### Data in this exercise
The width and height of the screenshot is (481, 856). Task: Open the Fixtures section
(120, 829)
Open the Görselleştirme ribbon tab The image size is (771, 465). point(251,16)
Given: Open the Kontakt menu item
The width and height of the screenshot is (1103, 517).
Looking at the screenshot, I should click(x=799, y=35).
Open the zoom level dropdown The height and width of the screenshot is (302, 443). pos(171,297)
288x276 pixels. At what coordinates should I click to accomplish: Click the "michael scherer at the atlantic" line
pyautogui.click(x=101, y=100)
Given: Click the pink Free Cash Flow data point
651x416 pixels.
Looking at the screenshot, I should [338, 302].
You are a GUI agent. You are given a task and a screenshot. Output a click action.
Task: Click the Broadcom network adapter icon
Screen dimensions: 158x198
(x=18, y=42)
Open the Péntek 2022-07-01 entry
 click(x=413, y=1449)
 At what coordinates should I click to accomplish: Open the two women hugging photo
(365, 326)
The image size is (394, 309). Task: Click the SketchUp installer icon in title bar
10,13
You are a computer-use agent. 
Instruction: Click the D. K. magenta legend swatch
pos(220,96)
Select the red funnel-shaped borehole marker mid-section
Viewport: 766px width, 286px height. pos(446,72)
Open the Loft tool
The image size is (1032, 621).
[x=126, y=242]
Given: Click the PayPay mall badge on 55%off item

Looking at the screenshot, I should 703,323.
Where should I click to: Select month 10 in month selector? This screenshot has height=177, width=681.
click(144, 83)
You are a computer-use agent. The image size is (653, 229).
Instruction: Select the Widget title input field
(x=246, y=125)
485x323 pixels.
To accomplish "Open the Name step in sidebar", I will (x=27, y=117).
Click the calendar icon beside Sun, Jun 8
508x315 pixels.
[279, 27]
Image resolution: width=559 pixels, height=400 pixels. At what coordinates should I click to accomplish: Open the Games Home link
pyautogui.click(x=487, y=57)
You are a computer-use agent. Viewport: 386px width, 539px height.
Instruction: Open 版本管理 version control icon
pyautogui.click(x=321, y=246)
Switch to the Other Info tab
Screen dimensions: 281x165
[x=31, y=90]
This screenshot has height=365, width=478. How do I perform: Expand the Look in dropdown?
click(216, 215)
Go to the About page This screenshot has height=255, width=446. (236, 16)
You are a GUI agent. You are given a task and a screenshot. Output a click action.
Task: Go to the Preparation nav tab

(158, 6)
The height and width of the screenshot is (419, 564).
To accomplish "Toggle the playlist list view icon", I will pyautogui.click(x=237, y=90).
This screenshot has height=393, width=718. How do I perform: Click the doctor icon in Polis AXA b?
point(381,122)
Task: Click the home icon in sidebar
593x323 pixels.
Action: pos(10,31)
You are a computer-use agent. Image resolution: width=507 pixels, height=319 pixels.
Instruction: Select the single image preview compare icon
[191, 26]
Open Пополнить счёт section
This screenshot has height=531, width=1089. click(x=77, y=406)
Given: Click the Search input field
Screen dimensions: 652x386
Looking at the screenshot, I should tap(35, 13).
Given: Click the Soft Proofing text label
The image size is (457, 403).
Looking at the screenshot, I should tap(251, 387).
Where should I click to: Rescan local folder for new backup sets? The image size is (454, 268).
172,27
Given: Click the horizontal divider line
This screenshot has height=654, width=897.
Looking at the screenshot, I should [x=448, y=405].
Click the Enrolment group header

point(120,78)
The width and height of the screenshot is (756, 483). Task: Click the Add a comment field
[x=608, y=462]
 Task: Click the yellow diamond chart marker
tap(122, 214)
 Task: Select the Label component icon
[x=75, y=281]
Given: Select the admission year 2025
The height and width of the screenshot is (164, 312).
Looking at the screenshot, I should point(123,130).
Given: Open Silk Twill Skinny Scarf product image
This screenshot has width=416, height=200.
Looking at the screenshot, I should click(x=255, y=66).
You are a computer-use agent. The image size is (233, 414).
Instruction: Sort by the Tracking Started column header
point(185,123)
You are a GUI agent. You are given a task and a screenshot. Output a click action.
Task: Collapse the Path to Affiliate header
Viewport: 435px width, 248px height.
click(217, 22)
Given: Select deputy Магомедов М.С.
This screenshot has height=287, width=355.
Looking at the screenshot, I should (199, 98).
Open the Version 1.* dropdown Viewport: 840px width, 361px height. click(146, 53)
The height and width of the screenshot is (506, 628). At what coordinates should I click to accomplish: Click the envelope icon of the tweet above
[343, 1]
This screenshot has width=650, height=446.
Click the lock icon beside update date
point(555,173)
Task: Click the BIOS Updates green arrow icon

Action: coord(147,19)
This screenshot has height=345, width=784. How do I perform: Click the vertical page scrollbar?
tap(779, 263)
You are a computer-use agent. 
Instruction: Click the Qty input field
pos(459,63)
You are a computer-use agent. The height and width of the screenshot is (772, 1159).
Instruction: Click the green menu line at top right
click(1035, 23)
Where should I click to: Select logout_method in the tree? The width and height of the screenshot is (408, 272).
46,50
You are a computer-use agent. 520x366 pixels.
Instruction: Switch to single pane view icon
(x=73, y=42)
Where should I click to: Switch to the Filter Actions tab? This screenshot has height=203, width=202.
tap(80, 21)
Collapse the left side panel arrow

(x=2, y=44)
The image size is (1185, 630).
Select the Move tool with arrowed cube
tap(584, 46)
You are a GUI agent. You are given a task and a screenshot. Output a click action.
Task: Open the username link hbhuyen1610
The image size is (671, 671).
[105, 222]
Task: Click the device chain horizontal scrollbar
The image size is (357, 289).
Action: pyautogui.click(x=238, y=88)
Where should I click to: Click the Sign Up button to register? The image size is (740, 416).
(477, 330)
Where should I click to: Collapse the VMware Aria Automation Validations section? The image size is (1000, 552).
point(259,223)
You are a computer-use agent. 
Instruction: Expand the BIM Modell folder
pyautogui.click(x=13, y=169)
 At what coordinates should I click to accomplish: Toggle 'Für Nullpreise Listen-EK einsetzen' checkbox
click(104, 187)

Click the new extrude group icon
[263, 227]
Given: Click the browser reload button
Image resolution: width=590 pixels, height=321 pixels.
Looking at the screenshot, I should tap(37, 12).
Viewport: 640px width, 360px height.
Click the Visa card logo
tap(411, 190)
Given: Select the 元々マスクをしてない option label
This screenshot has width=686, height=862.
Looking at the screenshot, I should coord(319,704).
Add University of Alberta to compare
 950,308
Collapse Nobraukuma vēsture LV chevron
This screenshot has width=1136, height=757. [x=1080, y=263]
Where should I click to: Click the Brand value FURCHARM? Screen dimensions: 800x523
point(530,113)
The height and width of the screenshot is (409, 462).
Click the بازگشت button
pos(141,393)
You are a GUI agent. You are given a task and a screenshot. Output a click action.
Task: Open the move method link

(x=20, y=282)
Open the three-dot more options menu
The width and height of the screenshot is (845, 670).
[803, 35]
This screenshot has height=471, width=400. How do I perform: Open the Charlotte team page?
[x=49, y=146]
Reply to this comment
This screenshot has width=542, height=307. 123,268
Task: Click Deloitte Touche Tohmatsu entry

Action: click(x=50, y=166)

### Assignment
The entire listing must be repeated without a single change.

### Written reply
The width and height of the screenshot is (481, 856). Task: Open the Fixtures section
(120, 829)
Open the Görselleştirme ribbon tab The image size is (771, 465). point(251,16)
Given: Open the Kontakt menu item
The width and height of the screenshot is (1103, 517).
Looking at the screenshot, I should click(x=799, y=35).
Open the zoom level dropdown The height and width of the screenshot is (302, 443). pos(171,297)
288x276 pixels. At what coordinates should I click to accomplish: Click the "michael scherer at the atlantic" line
pyautogui.click(x=101, y=100)
Given: Click the pink Free Cash Flow data point
651x416 pixels.
Looking at the screenshot, I should [338, 302].
You are a GUI agent. You are given a task and a screenshot. Output a click action.
Task: Click the Broadcom network adapter icon
Screen dimensions: 158x198
(x=18, y=42)
Open the Péntek 2022-07-01 entry
 click(x=413, y=1449)
 At what coordinates should I click to accomplish: Open the two women hugging photo
(365, 326)
The image size is (394, 309). Task: Click the SketchUp installer icon in title bar
10,13
You are a computer-use agent. 
Instruction: Click the D. K. magenta legend swatch
pos(220,96)
Select the red funnel-shaped borehole marker mid-section
Viewport: 766px width, 286px height. pos(446,72)
Open the Loft tool
The image size is (1032, 621).
[x=126, y=242]
Given: Click the PayPay mall badge on 55%off item

Looking at the screenshot, I should 703,323.
Where should I click to: Select month 10 in month selector? This screenshot has height=177, width=681.
click(144, 83)
You are a computer-use agent. The image size is (653, 229).
Instruction: Select the Widget title input field
(x=246, y=125)
485x323 pixels.
To accomplish "Open the Name step in sidebar", I will (x=27, y=117).
Click the calendar icon beside Sun, Jun 8
508x315 pixels.
[279, 27]
Image resolution: width=559 pixels, height=400 pixels. At what coordinates should I click to accomplish: Open the Games Home link
pyautogui.click(x=487, y=57)
You are a computer-use agent. Viewport: 386px width, 539px height.
Instruction: Open 版本管理 version control icon
pyautogui.click(x=321, y=246)
Switch to the Other Info tab
Screen dimensions: 281x165
[x=31, y=90]
This screenshot has height=365, width=478. How do I perform: Expand the Look in dropdown?
click(216, 215)
Go to the About page This screenshot has height=255, width=446. (236, 16)
You are a GUI agent. You are given a task and a screenshot. Output a click action.
Task: Go to the Preparation nav tab

(158, 6)
The height and width of the screenshot is (419, 564).
To accomplish "Toggle the playlist list view icon", I will pyautogui.click(x=237, y=90).
This screenshot has height=393, width=718. How do I perform: Click the doctor icon in Polis AXA b?
point(381,122)
Task: Click the home icon in sidebar
593x323 pixels.
Action: pos(10,31)
You are a computer-use agent. Image resolution: width=507 pixels, height=319 pixels.
Instruction: Select the single image preview compare icon
[191, 26]
Open Пополнить счёт section
This screenshot has height=531, width=1089. click(x=77, y=406)
Given: Click the Search input field
Screen dimensions: 652x386
Looking at the screenshot, I should tap(35, 13).
Given: Click the Soft Proofing text label
The image size is (457, 403).
Looking at the screenshot, I should tap(251, 387).
Where should I click to: Rescan local folder for new backup sets? The image size is (454, 268).
172,27
Given: Click the horizontal divider line
This screenshot has height=654, width=897.
Looking at the screenshot, I should [x=448, y=405].
Click the Enrolment group header

point(120,78)
The width and height of the screenshot is (756, 483). Task: Click the Add a comment field
[x=608, y=462]
 Task: Click the yellow diamond chart marker
tap(122, 214)
 Task: Select the Label component icon
[x=75, y=281]
Given: Select the admission year 2025
The height and width of the screenshot is (164, 312).
Looking at the screenshot, I should point(123,130).
Given: Open Silk Twill Skinny Scarf product image
This screenshot has width=416, height=200.
Looking at the screenshot, I should click(x=255, y=66).
You are a computer-use agent. The image size is (233, 414).
Instruction: Sort by the Tracking Started column header
point(185,123)
You are a GUI agent. You are given a task and a screenshot. Output a click action.
Task: Collapse the Path to Affiliate header
Viewport: 435px width, 248px height.
click(217, 22)
Given: Select deputy Магомедов М.С.
This screenshot has height=287, width=355.
Looking at the screenshot, I should (199, 98).
Open the Version 1.* dropdown Viewport: 840px width, 361px height. click(146, 53)
The height and width of the screenshot is (506, 628). At what coordinates should I click to accomplish: Click the envelope icon of the tweet above
[343, 1]
This screenshot has width=650, height=446.
Click the lock icon beside update date
point(555,173)
Task: Click the BIOS Updates green arrow icon

Action: coord(147,19)
This screenshot has height=345, width=784. How do I perform: Click the vertical page scrollbar?
tap(779, 263)
You are a computer-use agent. 
Instruction: Click the Qty input field
pos(459,63)
You are a computer-use agent. The height and width of the screenshot is (772, 1159).
Instruction: Click the green menu line at top right
click(1035, 23)
Where should I click to: Select logout_method in the tree? The width and height of the screenshot is (408, 272).
46,50
You are a computer-use agent. 520x366 pixels.
Instruction: Switch to single pane view icon
(x=73, y=42)
Where should I click to: Switch to the Filter Actions tab? This screenshot has height=203, width=202.
tap(80, 21)
Collapse the left side panel arrow

(x=2, y=44)
The image size is (1185, 630).
Select the Move tool with arrowed cube
tap(584, 46)
You are a GUI agent. You are given a task and a screenshot. Output a click action.
Task: Open the username link hbhuyen1610
The image size is (671, 671).
[105, 222]
Task: Click the device chain horizontal scrollbar
The image size is (357, 289).
Action: pyautogui.click(x=238, y=88)
Where should I click to: Click the Sign Up button to register? The image size is (740, 416).
(477, 330)
Where should I click to: Collapse the VMware Aria Automation Validations section? The image size is (1000, 552).
point(259,223)
You are a computer-use agent. 
Instruction: Expand the BIM Modell folder
pyautogui.click(x=13, y=169)
 At what coordinates should I click to accomplish: Toggle 'Für Nullpreise Listen-EK einsetzen' checkbox
click(104, 187)

Click the new extrude group icon
[263, 227]
Given: Click the browser reload button
Image resolution: width=590 pixels, height=321 pixels.
Looking at the screenshot, I should tap(37, 12).
Viewport: 640px width, 360px height.
Click the Visa card logo
tap(411, 190)
Given: Select the 元々マスクをしてない option label
This screenshot has width=686, height=862.
Looking at the screenshot, I should coord(319,704).
Add University of Alberta to compare
 950,308
Collapse Nobraukuma vēsture LV chevron
This screenshot has width=1136, height=757. [x=1080, y=263]
Where should I click to: Click the Brand value FURCHARM? Screen dimensions: 800x523
point(530,113)
The height and width of the screenshot is (409, 462).
Click the بازگشت button
pos(141,393)
You are a GUI agent. You are given a task and a screenshot. Output a click action.
Task: Open the move method link

(x=20, y=282)
Open the three-dot more options menu
The width and height of the screenshot is (845, 670).
[803, 35]
This screenshot has height=471, width=400. How do I perform: Open the Charlotte team page?
[x=49, y=146]
Reply to this comment
This screenshot has width=542, height=307. 123,268
Task: Click Deloitte Touche Tohmatsu entry

Action: click(x=50, y=166)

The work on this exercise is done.